- Brief
Return only the lines running from the top of the entries to the line with "Given: Show later", inclusive, exactly as written.

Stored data
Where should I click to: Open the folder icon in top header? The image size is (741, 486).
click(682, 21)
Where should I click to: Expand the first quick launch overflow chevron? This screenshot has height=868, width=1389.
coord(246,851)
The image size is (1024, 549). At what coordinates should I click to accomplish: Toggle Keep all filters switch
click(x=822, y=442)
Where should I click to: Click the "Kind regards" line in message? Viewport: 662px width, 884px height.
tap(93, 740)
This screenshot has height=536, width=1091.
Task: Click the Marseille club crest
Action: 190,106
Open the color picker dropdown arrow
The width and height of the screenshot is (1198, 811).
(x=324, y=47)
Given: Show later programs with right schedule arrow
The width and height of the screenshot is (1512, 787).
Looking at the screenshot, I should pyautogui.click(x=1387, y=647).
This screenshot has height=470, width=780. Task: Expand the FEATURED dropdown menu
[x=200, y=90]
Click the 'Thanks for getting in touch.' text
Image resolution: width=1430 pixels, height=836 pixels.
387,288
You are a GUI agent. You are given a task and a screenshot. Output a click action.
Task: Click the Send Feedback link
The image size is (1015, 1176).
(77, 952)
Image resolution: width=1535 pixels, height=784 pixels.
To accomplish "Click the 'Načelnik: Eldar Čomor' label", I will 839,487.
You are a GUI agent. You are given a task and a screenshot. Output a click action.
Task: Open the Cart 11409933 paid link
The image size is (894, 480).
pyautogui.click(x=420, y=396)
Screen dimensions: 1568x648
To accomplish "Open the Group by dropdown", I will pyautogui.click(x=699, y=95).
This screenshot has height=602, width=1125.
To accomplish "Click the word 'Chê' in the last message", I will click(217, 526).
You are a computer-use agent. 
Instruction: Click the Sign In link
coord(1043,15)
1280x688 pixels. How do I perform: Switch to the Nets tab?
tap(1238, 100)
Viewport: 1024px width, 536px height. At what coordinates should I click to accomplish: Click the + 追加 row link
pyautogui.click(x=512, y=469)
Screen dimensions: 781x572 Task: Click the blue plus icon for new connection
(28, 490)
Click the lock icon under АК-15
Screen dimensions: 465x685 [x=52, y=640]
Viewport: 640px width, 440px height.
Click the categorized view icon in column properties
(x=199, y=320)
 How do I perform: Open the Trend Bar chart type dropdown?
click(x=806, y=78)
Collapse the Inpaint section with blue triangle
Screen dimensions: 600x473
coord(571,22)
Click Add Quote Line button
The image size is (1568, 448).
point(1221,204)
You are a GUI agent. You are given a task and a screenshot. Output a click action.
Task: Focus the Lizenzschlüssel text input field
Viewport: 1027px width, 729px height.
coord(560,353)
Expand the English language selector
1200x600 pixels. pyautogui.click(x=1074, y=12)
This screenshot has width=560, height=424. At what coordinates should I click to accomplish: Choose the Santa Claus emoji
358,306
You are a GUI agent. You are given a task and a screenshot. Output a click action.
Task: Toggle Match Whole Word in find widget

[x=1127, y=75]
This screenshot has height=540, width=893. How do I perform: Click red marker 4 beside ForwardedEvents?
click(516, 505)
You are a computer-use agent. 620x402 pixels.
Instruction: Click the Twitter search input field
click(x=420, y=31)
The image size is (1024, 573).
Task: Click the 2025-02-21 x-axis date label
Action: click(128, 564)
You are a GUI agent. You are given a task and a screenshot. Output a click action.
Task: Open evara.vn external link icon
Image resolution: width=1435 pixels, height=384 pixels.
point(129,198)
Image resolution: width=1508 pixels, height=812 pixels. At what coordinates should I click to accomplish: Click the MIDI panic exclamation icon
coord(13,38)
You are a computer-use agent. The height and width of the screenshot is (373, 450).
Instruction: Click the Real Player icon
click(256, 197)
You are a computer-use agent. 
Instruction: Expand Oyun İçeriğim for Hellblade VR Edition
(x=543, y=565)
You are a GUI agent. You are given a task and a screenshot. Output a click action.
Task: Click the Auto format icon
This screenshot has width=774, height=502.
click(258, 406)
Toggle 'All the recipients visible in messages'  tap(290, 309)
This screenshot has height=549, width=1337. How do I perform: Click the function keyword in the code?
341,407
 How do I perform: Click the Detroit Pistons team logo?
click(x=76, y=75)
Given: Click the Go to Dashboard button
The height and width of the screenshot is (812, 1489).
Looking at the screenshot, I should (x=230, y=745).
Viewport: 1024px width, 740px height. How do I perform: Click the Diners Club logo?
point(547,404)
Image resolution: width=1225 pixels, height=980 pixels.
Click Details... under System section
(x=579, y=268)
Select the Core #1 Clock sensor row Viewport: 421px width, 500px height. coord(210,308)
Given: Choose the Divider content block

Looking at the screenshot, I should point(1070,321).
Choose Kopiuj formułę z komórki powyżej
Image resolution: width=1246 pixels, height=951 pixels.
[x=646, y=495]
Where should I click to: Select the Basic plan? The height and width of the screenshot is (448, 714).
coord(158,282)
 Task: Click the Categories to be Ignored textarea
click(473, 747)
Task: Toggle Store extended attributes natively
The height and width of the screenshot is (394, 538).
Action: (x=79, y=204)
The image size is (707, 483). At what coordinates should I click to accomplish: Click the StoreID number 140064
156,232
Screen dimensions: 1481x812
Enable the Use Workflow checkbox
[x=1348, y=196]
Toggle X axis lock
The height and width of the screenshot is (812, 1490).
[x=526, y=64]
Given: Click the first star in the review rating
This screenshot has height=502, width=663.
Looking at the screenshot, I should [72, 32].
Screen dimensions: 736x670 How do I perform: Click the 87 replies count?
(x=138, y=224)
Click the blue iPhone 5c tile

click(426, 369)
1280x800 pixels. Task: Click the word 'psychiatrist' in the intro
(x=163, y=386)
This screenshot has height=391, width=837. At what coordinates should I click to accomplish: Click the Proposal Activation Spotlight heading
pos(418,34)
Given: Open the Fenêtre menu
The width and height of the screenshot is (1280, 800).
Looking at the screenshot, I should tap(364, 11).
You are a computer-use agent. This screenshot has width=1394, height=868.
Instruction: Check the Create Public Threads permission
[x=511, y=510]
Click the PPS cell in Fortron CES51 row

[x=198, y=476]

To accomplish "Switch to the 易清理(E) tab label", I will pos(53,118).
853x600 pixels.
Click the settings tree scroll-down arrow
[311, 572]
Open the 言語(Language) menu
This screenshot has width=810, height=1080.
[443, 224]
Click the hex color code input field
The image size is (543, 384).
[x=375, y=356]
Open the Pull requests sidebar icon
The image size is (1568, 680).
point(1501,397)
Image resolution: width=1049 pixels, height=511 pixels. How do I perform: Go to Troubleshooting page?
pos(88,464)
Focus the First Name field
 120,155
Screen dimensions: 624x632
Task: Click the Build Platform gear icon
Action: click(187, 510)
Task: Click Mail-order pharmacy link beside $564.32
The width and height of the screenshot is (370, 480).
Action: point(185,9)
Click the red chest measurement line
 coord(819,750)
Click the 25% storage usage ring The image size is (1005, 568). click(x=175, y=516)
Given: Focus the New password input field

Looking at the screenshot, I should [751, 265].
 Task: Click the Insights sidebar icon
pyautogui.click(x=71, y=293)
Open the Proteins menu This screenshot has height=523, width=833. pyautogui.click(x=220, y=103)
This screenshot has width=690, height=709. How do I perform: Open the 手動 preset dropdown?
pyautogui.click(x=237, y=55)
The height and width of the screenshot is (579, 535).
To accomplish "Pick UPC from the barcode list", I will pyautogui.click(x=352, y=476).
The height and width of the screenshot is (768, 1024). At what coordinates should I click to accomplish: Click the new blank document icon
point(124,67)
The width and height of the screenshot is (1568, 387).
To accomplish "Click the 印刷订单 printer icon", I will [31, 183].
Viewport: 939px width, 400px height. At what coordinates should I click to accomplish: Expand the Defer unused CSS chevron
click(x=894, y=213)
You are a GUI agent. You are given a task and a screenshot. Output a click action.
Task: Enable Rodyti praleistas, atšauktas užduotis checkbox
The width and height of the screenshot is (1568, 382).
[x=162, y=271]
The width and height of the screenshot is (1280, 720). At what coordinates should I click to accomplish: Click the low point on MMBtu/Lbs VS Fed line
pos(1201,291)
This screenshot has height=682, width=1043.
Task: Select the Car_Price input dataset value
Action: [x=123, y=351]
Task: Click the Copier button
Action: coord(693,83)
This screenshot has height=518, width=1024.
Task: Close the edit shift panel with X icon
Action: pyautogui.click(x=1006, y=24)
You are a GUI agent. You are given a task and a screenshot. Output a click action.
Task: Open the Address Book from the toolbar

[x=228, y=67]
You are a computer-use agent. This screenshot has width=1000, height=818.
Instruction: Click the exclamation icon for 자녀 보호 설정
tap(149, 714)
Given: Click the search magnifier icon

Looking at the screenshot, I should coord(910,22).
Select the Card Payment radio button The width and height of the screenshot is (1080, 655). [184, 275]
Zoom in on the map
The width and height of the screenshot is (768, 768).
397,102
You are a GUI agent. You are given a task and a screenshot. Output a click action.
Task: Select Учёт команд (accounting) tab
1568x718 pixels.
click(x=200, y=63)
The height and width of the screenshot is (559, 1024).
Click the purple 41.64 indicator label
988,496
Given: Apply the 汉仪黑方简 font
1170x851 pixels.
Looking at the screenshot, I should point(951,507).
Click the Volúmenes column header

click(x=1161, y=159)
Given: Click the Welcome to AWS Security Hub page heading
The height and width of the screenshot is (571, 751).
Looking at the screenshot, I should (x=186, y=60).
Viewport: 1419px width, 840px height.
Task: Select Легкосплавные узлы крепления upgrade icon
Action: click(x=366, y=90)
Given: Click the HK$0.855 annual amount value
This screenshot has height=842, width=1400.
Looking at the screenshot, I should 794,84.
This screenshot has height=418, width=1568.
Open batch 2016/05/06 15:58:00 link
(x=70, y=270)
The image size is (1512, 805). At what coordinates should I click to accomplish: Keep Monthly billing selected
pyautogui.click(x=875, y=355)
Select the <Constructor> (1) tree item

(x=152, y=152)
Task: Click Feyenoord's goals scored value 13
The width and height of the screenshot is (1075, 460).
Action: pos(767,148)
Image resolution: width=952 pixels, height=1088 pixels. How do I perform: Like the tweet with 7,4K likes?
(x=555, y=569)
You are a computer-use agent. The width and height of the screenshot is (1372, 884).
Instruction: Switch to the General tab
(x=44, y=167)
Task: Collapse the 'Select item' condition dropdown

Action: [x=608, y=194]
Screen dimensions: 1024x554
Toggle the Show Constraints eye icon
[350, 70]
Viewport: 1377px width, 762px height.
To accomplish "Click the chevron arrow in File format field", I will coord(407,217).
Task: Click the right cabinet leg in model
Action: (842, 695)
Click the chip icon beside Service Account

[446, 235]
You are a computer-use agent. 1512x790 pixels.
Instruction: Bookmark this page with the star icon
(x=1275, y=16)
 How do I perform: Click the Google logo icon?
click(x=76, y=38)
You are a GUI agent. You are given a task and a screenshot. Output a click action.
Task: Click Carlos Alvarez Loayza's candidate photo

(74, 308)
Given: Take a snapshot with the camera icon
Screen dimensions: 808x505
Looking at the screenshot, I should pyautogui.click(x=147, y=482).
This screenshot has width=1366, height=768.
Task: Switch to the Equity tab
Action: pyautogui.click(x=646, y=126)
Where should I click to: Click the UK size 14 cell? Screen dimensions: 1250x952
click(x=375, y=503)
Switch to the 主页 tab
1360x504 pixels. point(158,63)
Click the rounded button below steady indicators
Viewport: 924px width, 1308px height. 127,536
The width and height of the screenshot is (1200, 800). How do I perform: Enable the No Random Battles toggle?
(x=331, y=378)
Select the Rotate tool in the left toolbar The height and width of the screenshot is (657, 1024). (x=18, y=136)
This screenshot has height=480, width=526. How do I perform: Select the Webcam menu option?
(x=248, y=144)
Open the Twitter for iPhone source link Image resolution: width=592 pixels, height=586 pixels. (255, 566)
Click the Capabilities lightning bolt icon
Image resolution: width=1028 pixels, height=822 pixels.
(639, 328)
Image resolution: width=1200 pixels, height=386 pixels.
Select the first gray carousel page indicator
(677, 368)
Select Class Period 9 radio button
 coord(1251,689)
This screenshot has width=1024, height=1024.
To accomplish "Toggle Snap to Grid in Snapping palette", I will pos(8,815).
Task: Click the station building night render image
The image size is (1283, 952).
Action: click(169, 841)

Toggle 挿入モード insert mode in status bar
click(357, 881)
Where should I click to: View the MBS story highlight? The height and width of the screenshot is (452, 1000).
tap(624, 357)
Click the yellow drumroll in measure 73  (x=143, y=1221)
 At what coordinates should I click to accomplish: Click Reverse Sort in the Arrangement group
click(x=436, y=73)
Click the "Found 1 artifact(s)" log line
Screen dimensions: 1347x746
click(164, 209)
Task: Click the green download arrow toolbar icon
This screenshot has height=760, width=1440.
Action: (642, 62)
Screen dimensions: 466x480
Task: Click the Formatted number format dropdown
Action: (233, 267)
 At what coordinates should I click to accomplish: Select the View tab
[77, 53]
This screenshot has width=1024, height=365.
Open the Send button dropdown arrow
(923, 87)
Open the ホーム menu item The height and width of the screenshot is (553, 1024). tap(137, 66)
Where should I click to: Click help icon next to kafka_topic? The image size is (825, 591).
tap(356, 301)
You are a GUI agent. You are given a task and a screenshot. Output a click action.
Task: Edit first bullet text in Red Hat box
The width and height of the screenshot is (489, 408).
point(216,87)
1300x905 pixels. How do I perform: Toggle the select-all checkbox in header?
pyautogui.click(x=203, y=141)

- Task response
Where should I click to: Open the folder icon in top header? The image size is (741, 486).
click(682, 21)
Where should I click to: Expand the first quick launch overflow chevron? This screenshot has height=868, width=1389.
coord(246,851)
The image size is (1024, 549). At what coordinates should I click to accomplish: Toggle Keep all filters switch
click(x=822, y=442)
Where should I click to: Click the "Kind regards" line in message? Viewport: 662px width, 884px height.
tap(93, 740)
This screenshot has height=536, width=1091.
Task: Click the Marseille club crest
Action: 190,106
Open the color picker dropdown arrow
The width and height of the screenshot is (1198, 811).
(x=324, y=47)
Given: Show later programs with right schedule arrow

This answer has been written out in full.